═══ MATERIAL FOR THIS TASK ═══

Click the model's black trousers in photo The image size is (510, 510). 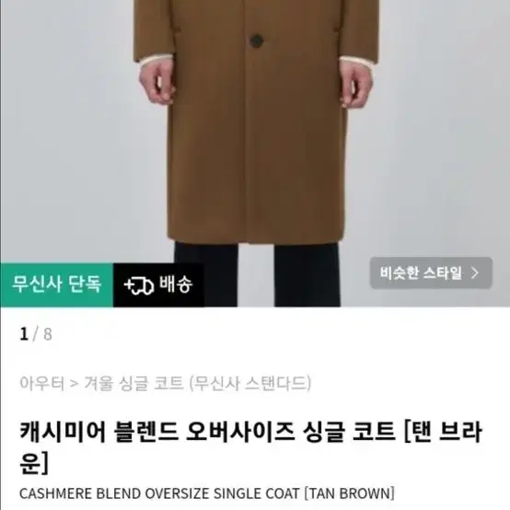pyautogui.click(x=257, y=275)
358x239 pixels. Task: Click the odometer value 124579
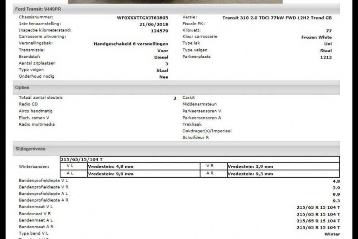pyautogui.click(x=160, y=31)
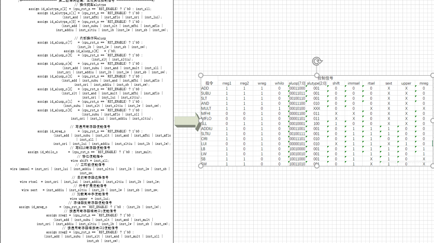Click the LUI row label in the table
The image size is (434, 243).
point(205,144)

═══

WHAT THE EXERCISE ASKS: Only lines from the one holding "358x239 pixels. Task: Click" through the last line of the entries above are wanted, both ends included, each retyped exactly; no pictures.

TASK SOLUTION:
358x239 pixels. Task: Click the odometer value 124579
pyautogui.click(x=160, y=31)
Click the LUI row label in the table
The image size is (434, 243).
point(205,144)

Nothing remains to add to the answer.